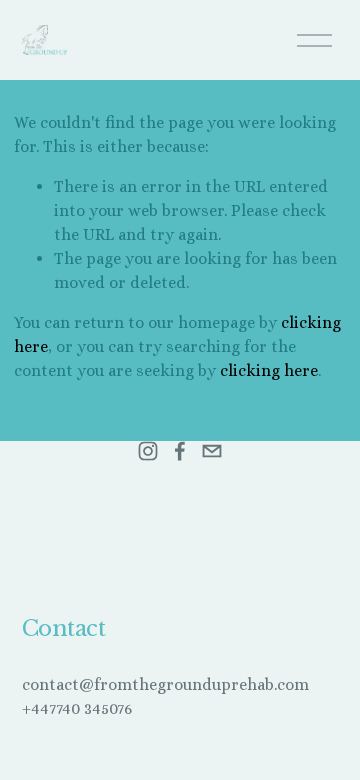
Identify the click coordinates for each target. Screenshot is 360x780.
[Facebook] (180, 451)
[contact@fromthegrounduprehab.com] (212, 451)
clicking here (269, 370)
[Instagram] (148, 451)
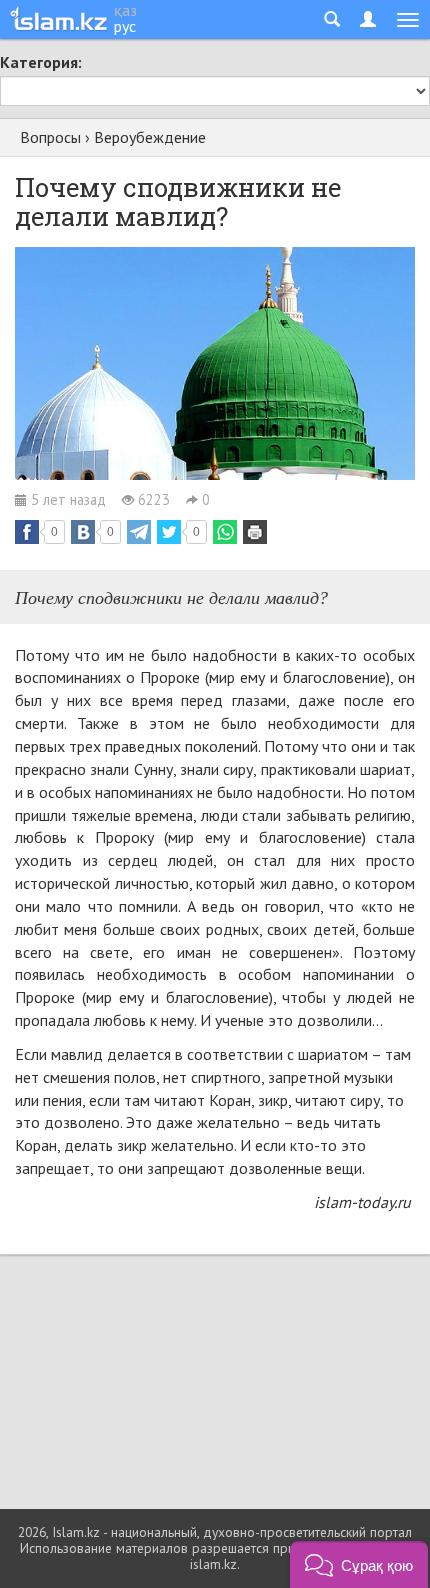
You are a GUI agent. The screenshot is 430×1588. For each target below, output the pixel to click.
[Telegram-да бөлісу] (139, 532)
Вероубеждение (150, 137)
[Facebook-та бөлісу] (27, 532)
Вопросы (50, 137)
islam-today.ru (362, 1202)
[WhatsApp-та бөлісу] (225, 532)
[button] (359, 1564)
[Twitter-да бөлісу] (169, 532)
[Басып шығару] (255, 532)
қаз (125, 10)
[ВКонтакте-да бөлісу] (83, 532)
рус (125, 26)
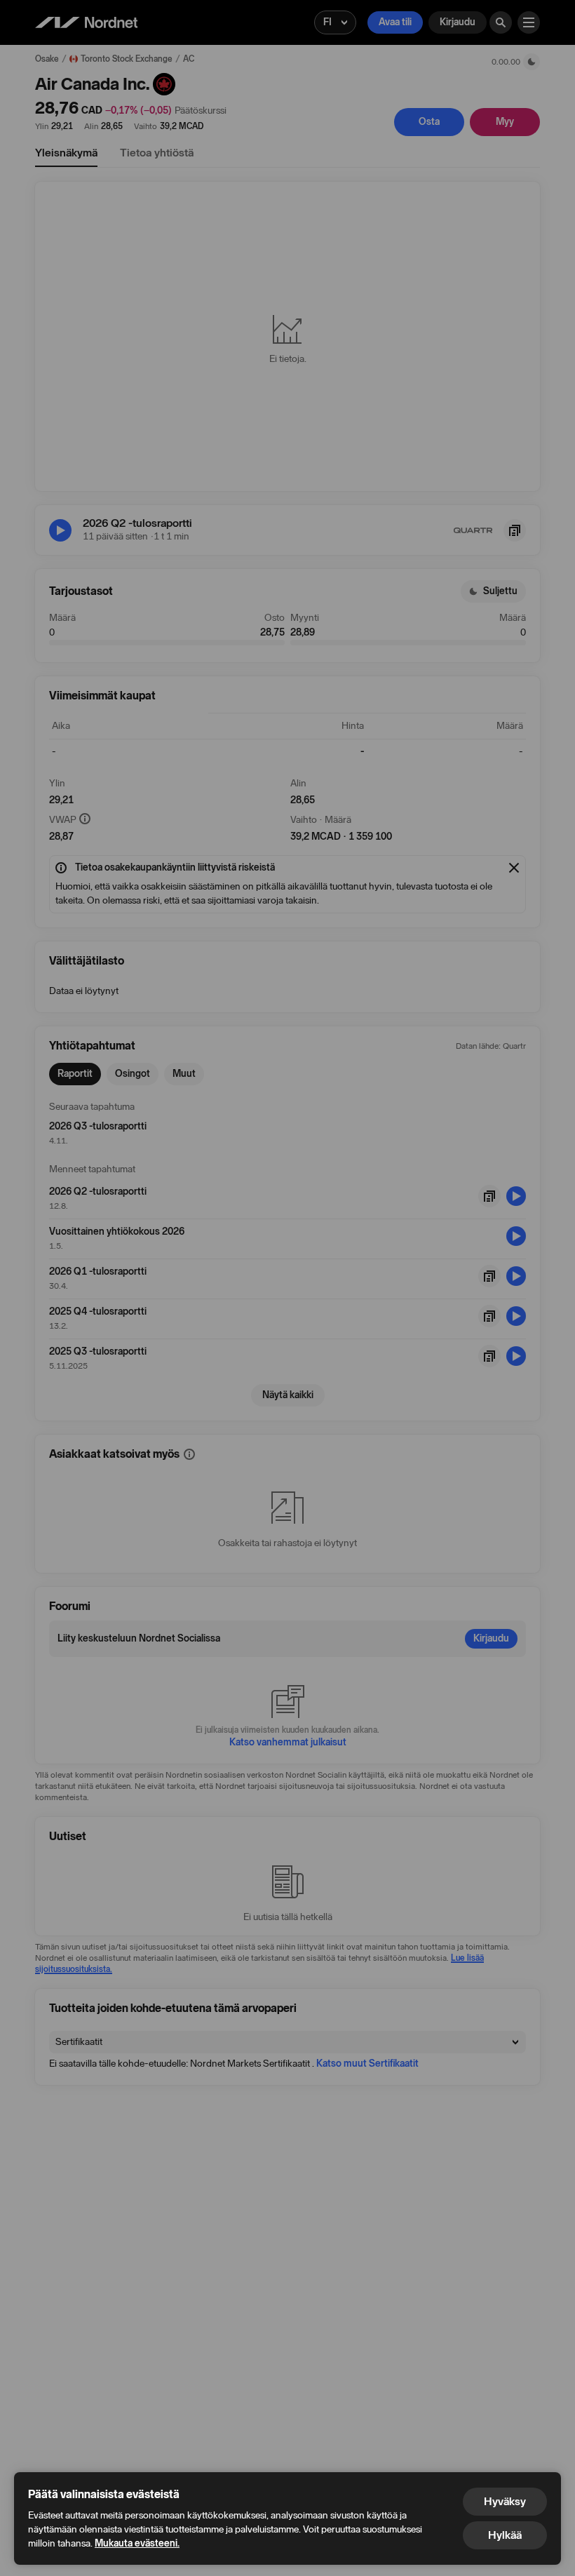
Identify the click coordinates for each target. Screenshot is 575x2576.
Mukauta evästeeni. (137, 2543)
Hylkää (505, 2535)
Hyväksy (505, 2501)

--

Work to complete. Respond with a single number, namely how many lines of the entries contain the word "each".

Answer box. 3